An hour later, Camille is proved right: Once Nadine is yanked out of her downward spiral of fury, she finally realizes Camille is under our roof for the first time in two years, and like a rubber band, the woman snaps right back into her happy place. At once, she insists that Camille stay for lunch, orders Jacky-Ann to throw together a nice meal for us, then sits herself right by Camille to pick her brain the whole time about what she’s been up to.

I’d figured that Camille might harbor a pinch of regret for inviting this fate onto herself. But from the smart look in her catlike eyes, she doesn’t seem to mind my nosy mama’s question barrage. In fact, she acts like it was part of her plan all along.

I guess I shouldn’t be surprised. That’s Camille for you.

It’s just a quarter to five when my mama decides she has a headache and heads out to check on some of our recently-hired ranch hands. After helping Jacky-Ann clean up the table and all the dishes—which we insist on doing, despite Jacky-Ann trying to shoo us away and leave the work to her—Camille and I sit up in my room on the edge of my bed with a bunch of dusty yearbooks and old school crap scattered around us, even on the floor at our feet. We sift through the memories and make fun of our worst teachers.
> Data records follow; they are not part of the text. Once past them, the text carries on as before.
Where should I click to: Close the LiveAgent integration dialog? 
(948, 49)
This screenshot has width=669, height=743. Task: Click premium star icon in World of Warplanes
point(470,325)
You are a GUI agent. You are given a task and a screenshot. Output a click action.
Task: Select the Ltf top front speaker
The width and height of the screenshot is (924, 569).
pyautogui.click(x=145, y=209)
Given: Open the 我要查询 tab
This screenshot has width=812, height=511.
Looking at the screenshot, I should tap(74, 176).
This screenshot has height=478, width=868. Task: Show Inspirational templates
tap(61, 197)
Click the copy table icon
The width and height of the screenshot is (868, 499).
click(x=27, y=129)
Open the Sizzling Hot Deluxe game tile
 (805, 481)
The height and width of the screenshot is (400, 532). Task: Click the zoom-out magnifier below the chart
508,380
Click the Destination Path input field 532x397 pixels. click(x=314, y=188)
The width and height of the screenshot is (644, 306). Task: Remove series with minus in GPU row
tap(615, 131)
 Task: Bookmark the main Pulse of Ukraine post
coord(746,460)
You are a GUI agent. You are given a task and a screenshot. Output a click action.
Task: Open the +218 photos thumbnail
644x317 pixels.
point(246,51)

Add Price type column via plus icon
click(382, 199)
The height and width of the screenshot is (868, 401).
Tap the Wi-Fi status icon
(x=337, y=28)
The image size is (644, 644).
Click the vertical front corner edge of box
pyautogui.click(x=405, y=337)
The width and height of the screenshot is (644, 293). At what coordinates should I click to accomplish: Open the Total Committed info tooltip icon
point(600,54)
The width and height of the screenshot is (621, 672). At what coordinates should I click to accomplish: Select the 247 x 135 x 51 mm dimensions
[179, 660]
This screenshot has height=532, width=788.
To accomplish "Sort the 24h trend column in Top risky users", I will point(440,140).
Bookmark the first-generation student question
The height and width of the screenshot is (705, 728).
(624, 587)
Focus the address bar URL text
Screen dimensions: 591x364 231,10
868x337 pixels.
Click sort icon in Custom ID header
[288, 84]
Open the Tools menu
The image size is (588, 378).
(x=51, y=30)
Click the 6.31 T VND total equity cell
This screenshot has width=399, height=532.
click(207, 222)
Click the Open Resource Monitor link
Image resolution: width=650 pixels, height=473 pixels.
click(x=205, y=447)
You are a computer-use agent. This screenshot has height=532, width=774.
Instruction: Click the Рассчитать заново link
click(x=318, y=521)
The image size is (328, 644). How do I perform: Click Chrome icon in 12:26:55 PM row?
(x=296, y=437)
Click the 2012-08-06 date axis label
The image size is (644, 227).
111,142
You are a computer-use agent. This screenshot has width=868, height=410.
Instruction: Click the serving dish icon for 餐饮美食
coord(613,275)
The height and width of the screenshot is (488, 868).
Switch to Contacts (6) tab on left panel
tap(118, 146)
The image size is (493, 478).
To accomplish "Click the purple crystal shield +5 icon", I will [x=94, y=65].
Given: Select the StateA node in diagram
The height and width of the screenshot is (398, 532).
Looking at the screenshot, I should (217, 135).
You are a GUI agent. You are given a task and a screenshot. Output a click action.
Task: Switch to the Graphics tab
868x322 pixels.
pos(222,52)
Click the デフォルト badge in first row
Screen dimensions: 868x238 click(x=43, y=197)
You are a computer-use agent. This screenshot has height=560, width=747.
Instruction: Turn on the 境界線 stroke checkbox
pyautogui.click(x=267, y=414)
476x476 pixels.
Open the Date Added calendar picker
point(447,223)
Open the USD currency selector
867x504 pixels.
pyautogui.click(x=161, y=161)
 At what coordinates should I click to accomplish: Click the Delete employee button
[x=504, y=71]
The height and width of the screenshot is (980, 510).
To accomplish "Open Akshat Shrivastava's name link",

Then she pulls out a photo that was tucked away between two pages of our senior yearbook. She frowns at it, then eyes me. “You ever regret not taking an actual date to your prom?”

I yank the pic from her fingers and give it a look. It’s me and Bobby in our fancy totally-not-matching tuxes, our arms around each other’s backs, flashing big dorky smiles at the camera.

“Bobby was my actual date,” I throw back.

“But what if some other girl had asked you? Jazzy was a total twat and shouldn’t have dumped you for Anthony Myers—of all people—but what if, say, Bekkah Linny asked you? Or Lindsay? Or Laurie? Natty? Tiff? There were, like, a legion of options.”

I give her a look. “Bobby’s my mate. He’s my guy. Sure, maybe I had other girls I could have asked, but Bobby didn’t have that luxury as a lonely-ass gay dude here in Spruce. And he’s my best friend. My pal. I wasn’t gonna ditch him on a night like that.”

“So, like, what? It was some ‘bros before hoes’ thing?”

“Nah.”

“So it was a ‘Bobby before anyone else’ thing?”

“Why’s it gotta be any kind of thing? I wanted to take Bobby. I took him. I don’t regret it a second.” I give the photo another look, then catch myself half-smiling at it, some memory resurfacing. “I still remember the look on his face when I got on a knee and asked him in front of the whole soccer team. It was like I was proposing to the motherfucker.” I let out a laugh, remembering the gawking faces of all his teammates—and Bobby himself. “Shit, I love that guy like a brother, with all my heart.”